We can realize the extent of their accuracy in following up the chain of narration and the investigation of the status of every narrator when we see them, for example, distinguishing between two kinds of liars among narrators.
They call the first liar as kaadhib, one who was known to be a liar, but was not caught fabricating lies against the Prophet. Therefore they define his narration as munkar (indefinite or indeterminate) narration. While they define the second liar as kadhaab, one who was caught with lies against the Prophet. And they define his narration as Maudu’ apocryphal or spurious. This is the worst kind of narration and its use is extremely prohibited.
Many scholars have traced all of the fabricated hadiths we know of, and collected them into books, together with notes about them and warnings to people against them. This investigation and accuracy come as a fulfillment of what the Prophet said, “It is enough evil that one narrates anything he hears.” (i.e without examining the truth of what he narrates )(16) Al-Shafi’i said that “The likeness of a person who seeks a hadith without isnad (examining its trustworthiness) is as the likeness of a wood gatherer who collects
wood by night, carrying home with it a snake while he does not perceive it.”(17) Al-Shafi’I as well as other scholars demonstrated the methodology of their school of thought by saying, “The sahih (correct) hadith is our madhhab (i.e reliable source of knowledge that we ought to take before giving personal thoughts or verdicts).” (18)
“Do not imitate us blindly apart from the correct Hadith.” But people abandoned this methodology of their scholars when the words and the opinion of men became to them madhhab, even if their opinions were contradictory to the correct sahih hadiths of the Prophet . After words, other people after them made it obligatory to follow blindly what their scholars had forbade them. Allah has preserved the Sunnah of His Prophet with this science of isnad. He used for it reviewers, memorizers, and guardians of the Prophet’s Sunnah.
The world did not know anyone equal to them in their wideness of memory which resulted in some of them memorizing almost one million Hadith with their narrators and texts.

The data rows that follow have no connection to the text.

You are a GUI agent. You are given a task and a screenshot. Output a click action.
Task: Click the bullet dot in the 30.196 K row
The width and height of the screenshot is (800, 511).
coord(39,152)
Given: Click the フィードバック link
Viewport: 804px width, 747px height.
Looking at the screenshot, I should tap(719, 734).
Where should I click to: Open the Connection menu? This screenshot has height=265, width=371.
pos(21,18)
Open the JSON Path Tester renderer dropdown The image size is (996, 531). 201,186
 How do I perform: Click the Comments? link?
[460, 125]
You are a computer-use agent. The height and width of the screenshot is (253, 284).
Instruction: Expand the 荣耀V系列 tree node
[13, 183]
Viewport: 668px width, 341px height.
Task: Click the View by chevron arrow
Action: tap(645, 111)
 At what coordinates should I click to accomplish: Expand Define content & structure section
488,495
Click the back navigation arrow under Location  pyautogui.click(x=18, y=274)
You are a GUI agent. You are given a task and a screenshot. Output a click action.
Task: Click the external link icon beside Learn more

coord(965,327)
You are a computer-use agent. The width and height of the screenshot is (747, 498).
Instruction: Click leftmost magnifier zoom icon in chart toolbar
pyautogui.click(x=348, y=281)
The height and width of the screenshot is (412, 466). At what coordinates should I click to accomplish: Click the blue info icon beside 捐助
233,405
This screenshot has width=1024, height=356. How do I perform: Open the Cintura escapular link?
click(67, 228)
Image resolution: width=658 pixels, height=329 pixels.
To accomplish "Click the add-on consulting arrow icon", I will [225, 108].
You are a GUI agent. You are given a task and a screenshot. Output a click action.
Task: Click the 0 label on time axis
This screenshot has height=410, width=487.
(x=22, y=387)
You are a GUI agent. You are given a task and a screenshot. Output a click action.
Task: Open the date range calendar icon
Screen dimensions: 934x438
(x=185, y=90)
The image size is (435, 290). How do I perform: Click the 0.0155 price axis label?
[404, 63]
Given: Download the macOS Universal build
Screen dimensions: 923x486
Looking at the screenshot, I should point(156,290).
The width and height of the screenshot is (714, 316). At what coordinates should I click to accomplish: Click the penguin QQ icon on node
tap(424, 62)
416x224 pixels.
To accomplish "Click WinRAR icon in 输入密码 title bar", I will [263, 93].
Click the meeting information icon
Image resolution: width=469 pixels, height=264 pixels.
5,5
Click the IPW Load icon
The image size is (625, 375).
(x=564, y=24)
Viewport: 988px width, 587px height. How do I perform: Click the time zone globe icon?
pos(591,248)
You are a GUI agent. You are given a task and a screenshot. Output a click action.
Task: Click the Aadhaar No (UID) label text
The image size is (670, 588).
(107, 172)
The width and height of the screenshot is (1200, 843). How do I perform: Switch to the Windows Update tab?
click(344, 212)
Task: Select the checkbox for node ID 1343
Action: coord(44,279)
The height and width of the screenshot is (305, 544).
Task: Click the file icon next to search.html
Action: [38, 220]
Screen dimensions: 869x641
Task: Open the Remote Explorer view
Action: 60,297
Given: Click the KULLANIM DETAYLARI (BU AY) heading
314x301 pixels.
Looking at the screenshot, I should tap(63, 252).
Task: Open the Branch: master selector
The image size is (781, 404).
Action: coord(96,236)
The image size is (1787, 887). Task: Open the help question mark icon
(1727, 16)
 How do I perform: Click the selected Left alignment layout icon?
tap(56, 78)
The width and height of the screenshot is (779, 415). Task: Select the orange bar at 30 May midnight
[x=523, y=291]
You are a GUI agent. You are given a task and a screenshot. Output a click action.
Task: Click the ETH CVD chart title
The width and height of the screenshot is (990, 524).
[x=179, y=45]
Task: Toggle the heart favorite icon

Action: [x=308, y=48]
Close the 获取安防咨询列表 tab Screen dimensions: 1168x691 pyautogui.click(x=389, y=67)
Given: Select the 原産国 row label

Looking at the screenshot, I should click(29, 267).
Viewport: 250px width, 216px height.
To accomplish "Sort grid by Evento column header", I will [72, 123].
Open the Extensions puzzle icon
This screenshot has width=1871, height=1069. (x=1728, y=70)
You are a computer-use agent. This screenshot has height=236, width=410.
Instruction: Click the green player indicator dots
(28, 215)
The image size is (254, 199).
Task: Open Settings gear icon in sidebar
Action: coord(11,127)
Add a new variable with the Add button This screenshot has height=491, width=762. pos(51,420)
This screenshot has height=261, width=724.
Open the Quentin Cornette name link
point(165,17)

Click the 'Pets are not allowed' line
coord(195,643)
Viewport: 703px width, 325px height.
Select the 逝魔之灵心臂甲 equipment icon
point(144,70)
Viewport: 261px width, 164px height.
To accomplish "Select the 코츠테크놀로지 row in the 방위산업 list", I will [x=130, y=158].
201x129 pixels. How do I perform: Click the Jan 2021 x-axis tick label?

They have set scientific rules for assessing the reliability of a hadith which are more stringent and more detailed than have ever been known before. Therefore, this Nation should return to the way of our predecessors of verifying the narrations about the Prophet , and not narrating anything that it hears except after checking its chain of narration.
One should be careful, that he is conveying what the Prophet said, not a fabrication of the liars. The Prophet said, “Whoever quotes a hadith of mine which he knows is a lie, he is one of two liars.” (19) And he said, “Whoever deliberately attributes a lie to me should prepare his place in hellfire.”
Whoever says, “The Prophet said” should make sure that he said it, otherwise he will be conveying the falsehood of the liar, not the message of the Prophet , and then he is subjecting himself to a seat of fire in Hell. For one should convey the message of the Prophet not that of the liar.
Many have been indulgent about this matter, and we find many authors of Islamic books do not indicate the degree of reliability of the hadiths that they cite in their books. They even use fabricated hadith which are untrue, and without saying anything more, refer to hadiths from primary sources such as Ahmad and Tirmithi that contain both correct and incorrect narrations. But this referring is still not sufficient unless degree of hadith reliability is shown, such as to say, “Narrated by Ahmad and it is correct,” or better yet to use only the reliable ones.
The reason why we find incorrect narrations being used is that some scholars allow incorrect narrations that contain the encouragement about virtue of an act. But it should be known that these scholars had set conditions for this case:
• That they not be extremely weak.
• That they be related to the act that was authentically legitimized.
• That one who uses them should mention clearly their weakness.
• That they be used only in the case of meritorious acts, such as urging people to righteousness.
• That one should never say, in this instance, “The Prophet said…”
Even then, many scholars, including Yahya b. Ma’in, Ibn al-Arabi, Bukhari, and Muslim insisted that a da’eef (weak) hadith must never be related. They said that leniency in the matter of hadiths that relate to meritorious refers to acts that had been authentically proved by either by the Qur’an or the sunnah. One should realize that Allah did not preserve the sunnah by using people who spent their lives in memorizing millions of narrations and distinguishing between the correct from the incorrect one, except to make it sufficient for our need of guidance. Therefore, what we have of the correct narrations should be enough for us, than using the incorrect ones.
(13) The generation who did not see the Prophet but saw his companions who taught them the religion.
(14) Muslim Volume 1 P. 15.
(15) Ibn Sirin, Majmu’a al-fatawa, 1/9.
(16) Muslim 1/10; Abu Daud, (4992).
(17) Faid al-qadir, 1/433.
(18) Meaning: the correct narration is the source of our school of thought, because the prophet’s saying
is more important than our thoughts, for what he has given us is taken from Allah. While usually the word madhab means « a school of thought».
(19) That is to say, the person who relates a lie is the same as the person who makes it up.